Strengthen Your Relationship With Your Partner

Dedicate some time to rebuilding and solidifying your relationship with your partner. You two can now date again! This can be a liberating, exciting experience.

Listen To Your Partner’s Feelings

The two of you may handle the empty nest quite differently. It’s essential to try to understand your partner’s perspective and feelings. Don’t assume your process of coping is the “right” process.

Listening can be a challenging skill, but you can work on it by:

  • spending time together talking every day without any distractions.
  • asking clarifying questions when you don’t understand something.
  • validating their emotions without trying to fix or solve them.
  • reflecting on what they said.
  • asking how you can provide support or encouragement.

Engage in Novel Experiences Together

Think about all the activities you postponed doing because you had kids. Now you have permission to do them!

Consider planning a trip together. If that’s not possible, plan out some exciting weekend excursions or date nights. Try to keep things fresh and interesting- making this a priority can create sparks in your relationship.

Consider Couples Therapy

If you are struggling with connection or intimacy, consider seeking professional support. Couples therapy can help you work through some of the difficulties associated with the empty nest. It can also teach you new strategies for communicating your needs to one another.

Remember, things don’t need to be catastrophic to reach out for help. Preventing significant issues before they arise (or right as you notice them) can be incredibly helpful in avoiding further escalation.

Affirm Yourself Often

The empty nest is a sign of success. It means you launched your children into the world. It’s an essential parenting task, and it deserves plenty of self-recognition!

If you find yourself ruminating over past parenting mistakes, try to pause and challenge your negative thoughts. Most of the time, we do the best we can with whatever circumstances we face. Of course, nobody is a perfect parent, but you probably did an amazing job.

It can be helpful to develop a meditation ritual if it’s difficult to stay present. Start by taking a few deep breaths when you feel anxious. Then, remind yourself that you have this moment and that you can make the most of it.

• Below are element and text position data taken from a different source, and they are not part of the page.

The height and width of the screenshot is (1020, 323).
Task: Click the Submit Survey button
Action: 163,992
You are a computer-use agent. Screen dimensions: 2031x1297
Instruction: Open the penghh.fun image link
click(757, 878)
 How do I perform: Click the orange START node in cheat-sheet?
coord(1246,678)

Take Care Of Something (or Someone) Else

If caregiving is an essential part of your identity, you may wish to maintain that part of yourself. Fortunately, there are numerous opportunities worth pursuing.

Volunteer with children: From reading at the local library to helping at a youth homeless shelter, you can make a meaningful difference in a child’s life by donating your time. Most organizations require a background check and a standing time commitment.

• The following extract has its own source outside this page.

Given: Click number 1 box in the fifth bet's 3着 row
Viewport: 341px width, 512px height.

Foster or adopt a pet: Research shows that spending time with animals can boost your mental health and decrease loneliness. Consider looking into rescuing a pet or volunteering at a local shelter.

Make a garden: Although plants aren’t people, you will certainly feel a sense of reward watching them grow! If you’re a beginner, visit a plant nursery for guidance. A staff member can provide you with the best tips for getting started.

Make New Friends

If you’re the first in your friend group to experience the empty nest, it might feel lonely. You may find yourself feeling resentful or jealous of your friends and their younger children.

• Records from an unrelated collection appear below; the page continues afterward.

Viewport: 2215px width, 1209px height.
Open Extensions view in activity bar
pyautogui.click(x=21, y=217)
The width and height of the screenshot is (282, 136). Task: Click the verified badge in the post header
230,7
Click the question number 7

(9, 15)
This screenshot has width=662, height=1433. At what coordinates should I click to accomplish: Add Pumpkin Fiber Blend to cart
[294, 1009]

If this issue arises, consider expanding your support. Having like-minded people can help you feel validated and connected.

Join a Meetup: Many communities have local Meetup groups where people with similar interests get together. Commit to attend a few different events and try to connect with at least 1-2 people at each one. It may take some time to find the right friendship, but it’s often worth the effort.

Volunteer: Volunteering has numerous benefits, and it’s a great way to meet new people. It also allows you to feel more connected with your local community, which boosts other prosocial effects.

Seek Professional Support

Coping with empty nest syndrome can feel daunting. However, you don’t need to navigate this challenging period on your own. Therapy offers a supportive space to adapt and thrive with your new reality.